= Commonwealth XI cricket team in South Africa in 1959–60 =

A Commonwealth XI cricket team toured South Africa in October and November 1959, playing three first-class matches. Captained by Denis Compton, the Commonwealth XI included several well-known players such as Tom Graveney, Brian Close, Bert Sutcliffe, Frank Tyson, Godfrey Evans, Roy Marshall, Bob Simpson and Ian Craig.
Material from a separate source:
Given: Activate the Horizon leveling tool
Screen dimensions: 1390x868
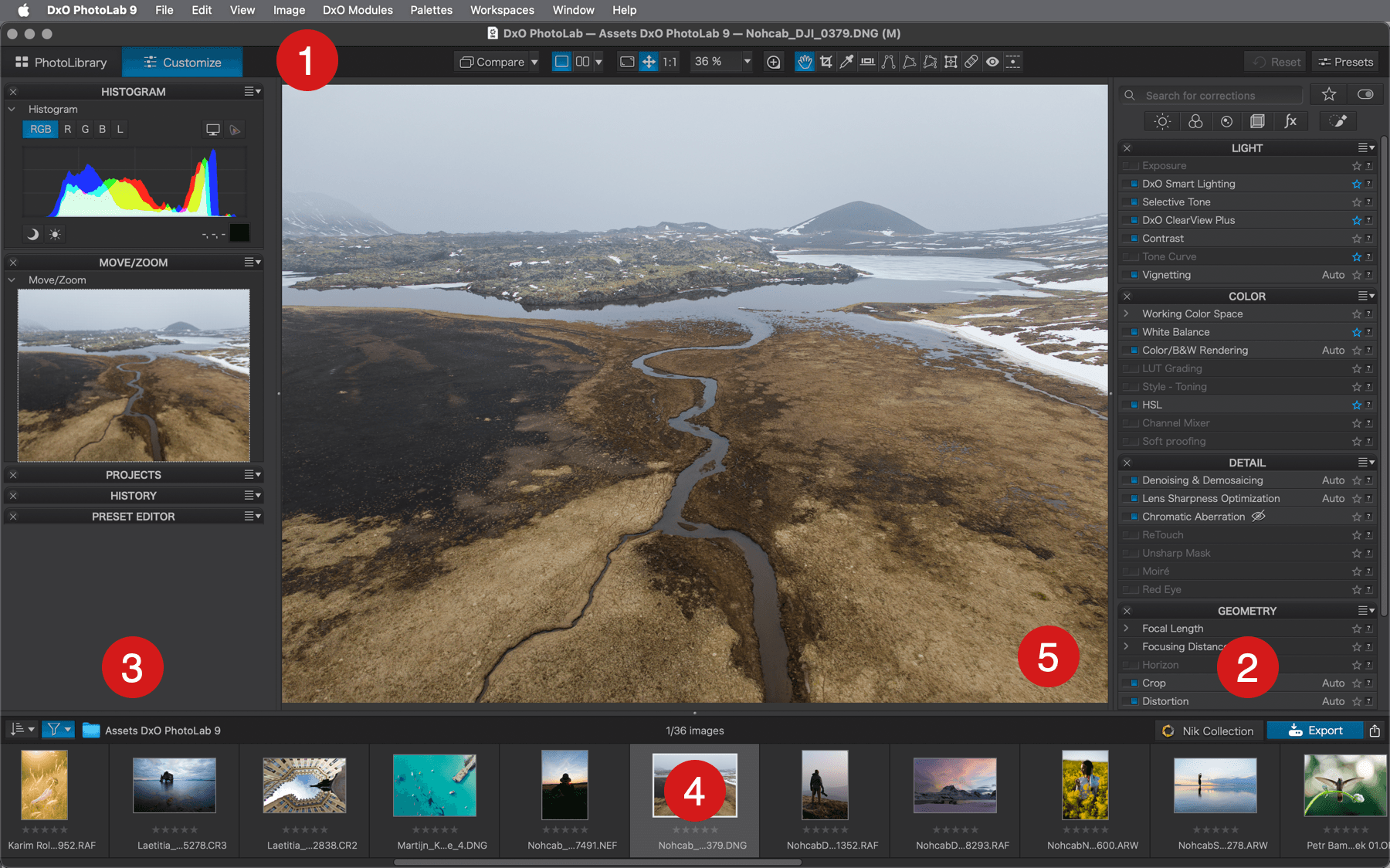Looking at the screenshot, I should (x=868, y=62).
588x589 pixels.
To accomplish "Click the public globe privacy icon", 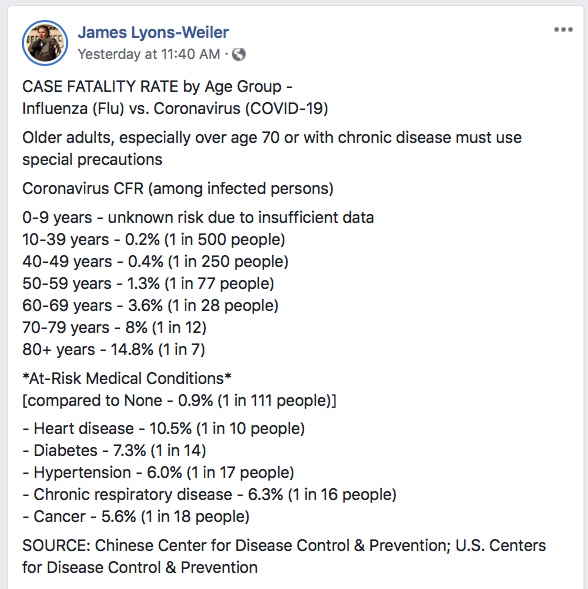I will point(239,54).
The first match was against Transvaal at the New Wanderers Stadium in Johannesburg and this was drawn after Jonathan Fellows-Smith scored a century in each innings for Transvaal. Next, the Commonwealth XI defeated a Combined Transvaal XI by 3 wickets at the Loftus Versfeld Stadium in Pretoria. In the third and final first-class game, the Commonwealth XI played a South African Invitation XI at the New Wanderers and saved a draw after having to follow-on.

==Touring team==

| Player | Date of birth | Batting style | Bowling style | Nationality |
|---|---|---|---|---|
| Denis Compton (c) | 23 May 1918 | Right-hand | Left-arm unorthodox spin | England |
| Brian Close | 24 February 1931 | Left-hand | Right-arm medium | England |
| Ian Craig | 12 June 1935 | Right-hand | - | Australia |
| Godfrey Evans | 18 August 1920 | Right-hand | Wicket-keeper | England |
| Tom Graveney | 16 June 1927 | Right-hand | Right-arm legbreak | England |
| Roy Marshall | 25 April 1930 | Right-hand | Right-arm offbreak | Barbados |
| Peter Philpott | 21 November 1934 | Right-hand | Right-arm legbreak | Australia |
| Harold Rhodes | 22 July 1936 | Right-hand | Right arm fast | England |
| Bob Simpson | 3 February 1936 | Right-hand | Right-arm legbreak | Australia |
| Bert Sutcliffe | 17 November 1923 | Left-hand | Slow left-arm orthodox | New Zealand |
| Frank Tyson | 6 June 1930 | Right-hand | Right arm fast | England |
| Colin Ingleby-Mackenzie | 15 September 1933 | Left-hand | Right-arm offbreak | England |

Australian all-rounder Keith Miller was initially in the squad as captain, but later has to withdraw from the tour due to fitness. He was replaced as captain by Denis Compton. New Zealand test captain, John R. Reid, was also invited to join the tour, but declined for business reasons.